METHODS - We investigated prospectively the presence of systemic diseases before or at the onset of nonarteritic anterior ischemic optic neuropathy in 406 patients. The information was obtained by complete medical history and physical examination. The prevalence rates of systemic diseases in young, middle-aged, and elderly groups were compared with those in the general population. We also analyzed the influence of systemic diseases on subsequent morbidity and mortality.
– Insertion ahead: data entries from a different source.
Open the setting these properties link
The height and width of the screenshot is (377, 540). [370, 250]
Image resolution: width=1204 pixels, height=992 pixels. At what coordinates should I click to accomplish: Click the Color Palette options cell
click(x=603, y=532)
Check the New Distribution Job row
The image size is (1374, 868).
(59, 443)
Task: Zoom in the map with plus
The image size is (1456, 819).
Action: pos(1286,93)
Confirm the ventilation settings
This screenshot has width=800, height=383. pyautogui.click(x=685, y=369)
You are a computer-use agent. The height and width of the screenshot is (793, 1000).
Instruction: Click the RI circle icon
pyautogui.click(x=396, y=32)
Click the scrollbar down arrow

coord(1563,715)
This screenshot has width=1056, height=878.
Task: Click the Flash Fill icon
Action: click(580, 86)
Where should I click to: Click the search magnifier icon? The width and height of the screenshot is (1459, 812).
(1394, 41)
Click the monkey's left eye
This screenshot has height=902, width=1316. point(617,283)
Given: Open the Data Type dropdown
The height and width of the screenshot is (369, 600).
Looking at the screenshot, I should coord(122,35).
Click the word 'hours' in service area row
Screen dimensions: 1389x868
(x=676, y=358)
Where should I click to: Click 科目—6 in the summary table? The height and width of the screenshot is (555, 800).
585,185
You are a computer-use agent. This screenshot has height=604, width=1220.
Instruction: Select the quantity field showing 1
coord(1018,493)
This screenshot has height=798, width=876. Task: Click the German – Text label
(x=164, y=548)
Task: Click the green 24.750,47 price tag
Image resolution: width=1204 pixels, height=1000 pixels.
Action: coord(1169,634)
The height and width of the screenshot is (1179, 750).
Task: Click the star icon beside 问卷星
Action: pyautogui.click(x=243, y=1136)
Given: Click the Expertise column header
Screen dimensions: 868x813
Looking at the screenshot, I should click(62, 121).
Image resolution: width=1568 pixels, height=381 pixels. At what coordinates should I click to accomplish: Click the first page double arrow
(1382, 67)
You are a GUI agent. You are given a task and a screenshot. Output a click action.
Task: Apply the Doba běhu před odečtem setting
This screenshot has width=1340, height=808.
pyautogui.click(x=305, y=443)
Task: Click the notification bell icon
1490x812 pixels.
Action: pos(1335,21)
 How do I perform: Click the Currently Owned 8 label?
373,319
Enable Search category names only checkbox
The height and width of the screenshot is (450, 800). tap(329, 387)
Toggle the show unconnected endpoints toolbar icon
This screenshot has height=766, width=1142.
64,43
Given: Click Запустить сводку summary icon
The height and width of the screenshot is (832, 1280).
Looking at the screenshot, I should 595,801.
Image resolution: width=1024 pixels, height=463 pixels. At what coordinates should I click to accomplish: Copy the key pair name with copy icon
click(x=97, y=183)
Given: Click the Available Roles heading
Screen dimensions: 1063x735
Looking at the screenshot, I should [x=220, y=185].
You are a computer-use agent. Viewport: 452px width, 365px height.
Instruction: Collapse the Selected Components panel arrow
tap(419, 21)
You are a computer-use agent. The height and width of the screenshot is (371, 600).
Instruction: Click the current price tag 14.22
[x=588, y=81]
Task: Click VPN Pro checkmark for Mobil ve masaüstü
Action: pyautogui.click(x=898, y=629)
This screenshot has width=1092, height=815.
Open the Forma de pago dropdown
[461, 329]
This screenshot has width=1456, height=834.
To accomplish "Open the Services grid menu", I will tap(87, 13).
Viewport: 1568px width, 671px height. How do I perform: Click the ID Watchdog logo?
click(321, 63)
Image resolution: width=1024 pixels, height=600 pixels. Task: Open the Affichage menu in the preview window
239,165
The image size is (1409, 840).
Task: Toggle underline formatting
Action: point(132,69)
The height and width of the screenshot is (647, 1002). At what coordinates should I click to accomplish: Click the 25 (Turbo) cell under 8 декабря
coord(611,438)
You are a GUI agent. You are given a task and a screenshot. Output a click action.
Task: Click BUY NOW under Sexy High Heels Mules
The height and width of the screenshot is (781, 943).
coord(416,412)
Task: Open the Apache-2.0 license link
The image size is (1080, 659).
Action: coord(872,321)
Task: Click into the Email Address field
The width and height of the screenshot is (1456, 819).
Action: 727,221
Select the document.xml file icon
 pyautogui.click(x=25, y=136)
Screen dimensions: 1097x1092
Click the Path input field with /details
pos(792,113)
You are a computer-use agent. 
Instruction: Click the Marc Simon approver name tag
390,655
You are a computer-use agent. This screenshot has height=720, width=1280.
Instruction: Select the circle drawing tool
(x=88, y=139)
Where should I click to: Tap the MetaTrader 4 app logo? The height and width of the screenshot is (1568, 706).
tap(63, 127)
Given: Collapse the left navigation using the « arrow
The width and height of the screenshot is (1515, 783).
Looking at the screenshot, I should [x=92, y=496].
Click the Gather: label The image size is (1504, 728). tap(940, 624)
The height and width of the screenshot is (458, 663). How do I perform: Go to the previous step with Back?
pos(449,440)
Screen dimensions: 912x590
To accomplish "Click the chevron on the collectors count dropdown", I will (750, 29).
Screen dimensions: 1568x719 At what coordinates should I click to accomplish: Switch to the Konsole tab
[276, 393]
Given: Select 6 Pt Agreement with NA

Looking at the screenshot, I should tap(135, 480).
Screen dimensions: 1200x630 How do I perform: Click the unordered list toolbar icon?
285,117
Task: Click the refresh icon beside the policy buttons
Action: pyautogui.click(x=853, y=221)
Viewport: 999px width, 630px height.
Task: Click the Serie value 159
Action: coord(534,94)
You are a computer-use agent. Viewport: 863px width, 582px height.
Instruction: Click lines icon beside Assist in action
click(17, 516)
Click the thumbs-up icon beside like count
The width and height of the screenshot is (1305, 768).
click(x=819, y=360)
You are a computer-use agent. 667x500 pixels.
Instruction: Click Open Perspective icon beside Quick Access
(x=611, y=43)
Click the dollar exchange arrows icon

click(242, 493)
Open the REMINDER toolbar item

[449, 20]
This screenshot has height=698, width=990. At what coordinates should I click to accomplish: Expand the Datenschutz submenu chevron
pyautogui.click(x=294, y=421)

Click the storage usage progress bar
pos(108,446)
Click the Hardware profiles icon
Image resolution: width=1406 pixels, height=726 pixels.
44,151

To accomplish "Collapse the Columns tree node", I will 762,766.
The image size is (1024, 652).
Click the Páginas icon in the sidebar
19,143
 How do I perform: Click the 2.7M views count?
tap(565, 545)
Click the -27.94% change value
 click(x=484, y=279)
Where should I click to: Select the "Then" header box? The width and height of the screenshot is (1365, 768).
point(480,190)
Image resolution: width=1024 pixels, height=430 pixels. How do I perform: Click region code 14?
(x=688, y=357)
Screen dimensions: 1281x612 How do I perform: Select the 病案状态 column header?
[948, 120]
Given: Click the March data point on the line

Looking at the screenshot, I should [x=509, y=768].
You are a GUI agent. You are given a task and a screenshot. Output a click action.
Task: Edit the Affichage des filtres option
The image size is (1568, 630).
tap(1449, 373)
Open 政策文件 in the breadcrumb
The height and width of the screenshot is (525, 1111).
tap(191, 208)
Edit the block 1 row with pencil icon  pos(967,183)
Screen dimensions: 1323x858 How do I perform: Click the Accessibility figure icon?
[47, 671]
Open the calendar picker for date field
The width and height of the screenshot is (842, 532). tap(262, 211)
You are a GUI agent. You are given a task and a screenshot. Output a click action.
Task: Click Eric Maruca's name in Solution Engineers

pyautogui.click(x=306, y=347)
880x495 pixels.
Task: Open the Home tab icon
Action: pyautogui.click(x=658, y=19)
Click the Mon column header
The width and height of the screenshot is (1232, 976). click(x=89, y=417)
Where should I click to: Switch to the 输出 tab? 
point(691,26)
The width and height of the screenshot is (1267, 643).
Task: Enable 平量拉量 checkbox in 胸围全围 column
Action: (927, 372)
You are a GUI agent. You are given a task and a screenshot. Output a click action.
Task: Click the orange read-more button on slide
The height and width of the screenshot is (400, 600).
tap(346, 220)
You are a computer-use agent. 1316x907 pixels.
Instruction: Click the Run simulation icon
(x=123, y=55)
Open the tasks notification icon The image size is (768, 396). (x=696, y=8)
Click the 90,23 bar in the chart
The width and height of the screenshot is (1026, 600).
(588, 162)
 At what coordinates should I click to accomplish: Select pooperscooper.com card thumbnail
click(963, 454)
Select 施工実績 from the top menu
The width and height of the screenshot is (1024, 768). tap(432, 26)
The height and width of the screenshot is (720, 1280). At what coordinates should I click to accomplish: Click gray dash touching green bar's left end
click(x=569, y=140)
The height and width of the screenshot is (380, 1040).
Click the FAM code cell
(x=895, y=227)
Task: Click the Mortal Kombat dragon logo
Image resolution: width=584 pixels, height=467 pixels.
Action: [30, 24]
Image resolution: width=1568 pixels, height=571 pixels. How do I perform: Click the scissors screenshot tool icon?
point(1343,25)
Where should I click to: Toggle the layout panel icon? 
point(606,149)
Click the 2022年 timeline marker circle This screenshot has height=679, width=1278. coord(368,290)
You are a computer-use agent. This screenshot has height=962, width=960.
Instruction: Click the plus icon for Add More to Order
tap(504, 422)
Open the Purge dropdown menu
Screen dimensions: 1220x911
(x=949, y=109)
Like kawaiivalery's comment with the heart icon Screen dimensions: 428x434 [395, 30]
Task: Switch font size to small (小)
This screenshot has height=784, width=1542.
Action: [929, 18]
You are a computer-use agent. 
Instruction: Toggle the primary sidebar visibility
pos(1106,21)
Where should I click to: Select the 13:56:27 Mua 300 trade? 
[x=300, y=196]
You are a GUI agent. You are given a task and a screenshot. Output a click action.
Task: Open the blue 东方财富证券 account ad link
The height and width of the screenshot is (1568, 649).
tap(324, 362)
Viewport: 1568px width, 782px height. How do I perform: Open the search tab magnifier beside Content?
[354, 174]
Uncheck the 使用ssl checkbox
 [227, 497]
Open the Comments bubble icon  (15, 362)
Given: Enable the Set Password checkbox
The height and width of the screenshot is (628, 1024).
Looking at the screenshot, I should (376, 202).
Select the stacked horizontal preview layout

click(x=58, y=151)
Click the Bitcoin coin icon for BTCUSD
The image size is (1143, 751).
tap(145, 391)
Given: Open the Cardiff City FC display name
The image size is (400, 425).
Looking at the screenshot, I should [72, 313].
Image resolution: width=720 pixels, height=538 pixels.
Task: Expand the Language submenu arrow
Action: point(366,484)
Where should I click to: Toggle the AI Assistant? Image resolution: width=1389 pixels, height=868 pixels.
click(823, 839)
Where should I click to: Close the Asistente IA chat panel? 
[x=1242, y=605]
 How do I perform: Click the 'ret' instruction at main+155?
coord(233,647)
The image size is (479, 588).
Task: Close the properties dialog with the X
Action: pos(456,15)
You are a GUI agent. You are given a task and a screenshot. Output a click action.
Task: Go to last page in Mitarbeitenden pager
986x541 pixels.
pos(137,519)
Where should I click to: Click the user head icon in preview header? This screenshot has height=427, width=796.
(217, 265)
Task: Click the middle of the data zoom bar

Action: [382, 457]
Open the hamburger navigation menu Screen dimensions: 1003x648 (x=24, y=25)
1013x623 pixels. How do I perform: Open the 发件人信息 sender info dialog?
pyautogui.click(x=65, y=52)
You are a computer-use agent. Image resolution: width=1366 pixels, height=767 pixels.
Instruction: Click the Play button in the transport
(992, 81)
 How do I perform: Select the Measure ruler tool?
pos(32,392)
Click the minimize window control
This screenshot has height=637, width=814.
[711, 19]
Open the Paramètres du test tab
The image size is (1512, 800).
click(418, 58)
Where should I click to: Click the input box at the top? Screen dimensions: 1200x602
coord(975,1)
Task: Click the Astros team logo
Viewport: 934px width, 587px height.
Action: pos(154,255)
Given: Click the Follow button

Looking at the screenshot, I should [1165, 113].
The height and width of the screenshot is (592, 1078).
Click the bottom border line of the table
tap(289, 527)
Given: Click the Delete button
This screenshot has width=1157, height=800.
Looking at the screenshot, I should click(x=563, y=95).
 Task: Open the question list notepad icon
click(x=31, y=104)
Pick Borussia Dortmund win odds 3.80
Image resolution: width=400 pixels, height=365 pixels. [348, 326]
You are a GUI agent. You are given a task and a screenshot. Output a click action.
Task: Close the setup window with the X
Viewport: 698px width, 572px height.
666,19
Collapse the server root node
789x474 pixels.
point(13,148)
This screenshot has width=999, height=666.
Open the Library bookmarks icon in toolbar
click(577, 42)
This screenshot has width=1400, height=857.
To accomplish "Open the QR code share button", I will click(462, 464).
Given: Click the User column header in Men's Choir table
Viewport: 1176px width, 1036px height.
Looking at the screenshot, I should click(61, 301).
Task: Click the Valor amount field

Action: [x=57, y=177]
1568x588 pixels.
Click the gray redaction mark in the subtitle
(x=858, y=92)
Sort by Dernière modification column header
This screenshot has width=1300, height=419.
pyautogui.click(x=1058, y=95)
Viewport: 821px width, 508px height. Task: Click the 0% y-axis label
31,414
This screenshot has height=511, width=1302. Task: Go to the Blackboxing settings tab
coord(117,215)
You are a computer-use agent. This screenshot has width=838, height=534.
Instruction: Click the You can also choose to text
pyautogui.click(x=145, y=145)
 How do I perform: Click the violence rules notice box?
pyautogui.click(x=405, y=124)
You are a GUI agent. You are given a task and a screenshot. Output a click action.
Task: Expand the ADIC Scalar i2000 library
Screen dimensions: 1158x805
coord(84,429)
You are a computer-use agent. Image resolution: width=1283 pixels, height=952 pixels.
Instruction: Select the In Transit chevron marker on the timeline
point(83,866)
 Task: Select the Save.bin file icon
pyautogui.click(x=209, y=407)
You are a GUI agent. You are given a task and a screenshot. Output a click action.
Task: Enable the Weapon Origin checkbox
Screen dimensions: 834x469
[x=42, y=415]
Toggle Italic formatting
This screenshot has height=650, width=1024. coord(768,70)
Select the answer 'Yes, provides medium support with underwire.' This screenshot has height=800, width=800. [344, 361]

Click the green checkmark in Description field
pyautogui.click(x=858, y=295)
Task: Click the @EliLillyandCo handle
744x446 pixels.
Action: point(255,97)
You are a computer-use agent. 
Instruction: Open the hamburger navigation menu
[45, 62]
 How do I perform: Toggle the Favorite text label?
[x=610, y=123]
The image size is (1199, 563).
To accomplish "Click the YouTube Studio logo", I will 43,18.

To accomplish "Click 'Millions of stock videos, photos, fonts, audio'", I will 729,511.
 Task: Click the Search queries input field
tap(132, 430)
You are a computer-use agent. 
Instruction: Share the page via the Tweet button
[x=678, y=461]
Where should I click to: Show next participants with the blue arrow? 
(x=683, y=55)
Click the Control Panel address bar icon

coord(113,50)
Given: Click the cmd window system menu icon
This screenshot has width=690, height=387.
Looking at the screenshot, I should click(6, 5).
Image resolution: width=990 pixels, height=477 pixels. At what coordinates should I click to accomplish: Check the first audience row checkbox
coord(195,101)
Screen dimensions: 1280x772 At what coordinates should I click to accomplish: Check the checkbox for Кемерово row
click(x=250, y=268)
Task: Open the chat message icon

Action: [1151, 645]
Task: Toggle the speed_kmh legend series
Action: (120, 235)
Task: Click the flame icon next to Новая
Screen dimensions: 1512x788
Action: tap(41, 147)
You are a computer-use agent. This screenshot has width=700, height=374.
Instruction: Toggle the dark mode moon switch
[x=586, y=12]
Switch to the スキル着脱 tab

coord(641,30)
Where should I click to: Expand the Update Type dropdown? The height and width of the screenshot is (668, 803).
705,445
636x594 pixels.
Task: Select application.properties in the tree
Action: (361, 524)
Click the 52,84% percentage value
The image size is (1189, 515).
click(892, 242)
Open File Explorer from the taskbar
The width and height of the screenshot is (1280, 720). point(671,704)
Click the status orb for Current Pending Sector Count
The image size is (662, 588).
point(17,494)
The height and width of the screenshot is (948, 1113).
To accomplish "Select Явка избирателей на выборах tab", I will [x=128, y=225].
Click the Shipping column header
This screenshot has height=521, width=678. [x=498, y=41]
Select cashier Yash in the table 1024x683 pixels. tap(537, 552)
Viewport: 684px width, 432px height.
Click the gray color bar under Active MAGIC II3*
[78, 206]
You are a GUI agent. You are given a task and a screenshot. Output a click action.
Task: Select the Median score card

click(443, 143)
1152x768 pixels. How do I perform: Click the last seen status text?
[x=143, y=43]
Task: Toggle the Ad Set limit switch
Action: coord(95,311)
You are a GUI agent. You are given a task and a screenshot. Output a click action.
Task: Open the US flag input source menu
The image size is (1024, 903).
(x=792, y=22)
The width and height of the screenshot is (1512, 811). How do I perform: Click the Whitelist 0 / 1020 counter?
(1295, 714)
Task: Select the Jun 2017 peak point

RESULTS - Compared with the prevalences reported in the general population, our patients in each of the three age groups showed a significantly higher prevalence of arterial hypertension (P < or = .02), diabetes mellitus (P < .01), and gastrointestinal ulcer (P < or = .02). Also, middle-aged and elderly patients showed a significantly higher prevalence of ischemic heart disease (P < .01) and thyroid disease (P < .01). Middle-aged patients had significantly higher rates of chronic obstructive pulmonary disease and cerebrovascular disease (P < or = .01). After onset of anterior ischemic optic neuropathy, patients with both arterial hypertension and diabetes mellitus had a significantly higher incidence of cerebrovascular disease (P < .01).
CONCLUSIONS - Nonarteritic anterior ischemic optic neuropathy is a multifactorial disease in which some systemic diseases may act as predisposing factors and others as precipitating factors. Patients with anterior ischemic optic neuropathy show no significant increase in mortality, but those with both arterial hypertension and diabetes mellitus have significantly (P < .01) increased incidence of cerebrovascular disease.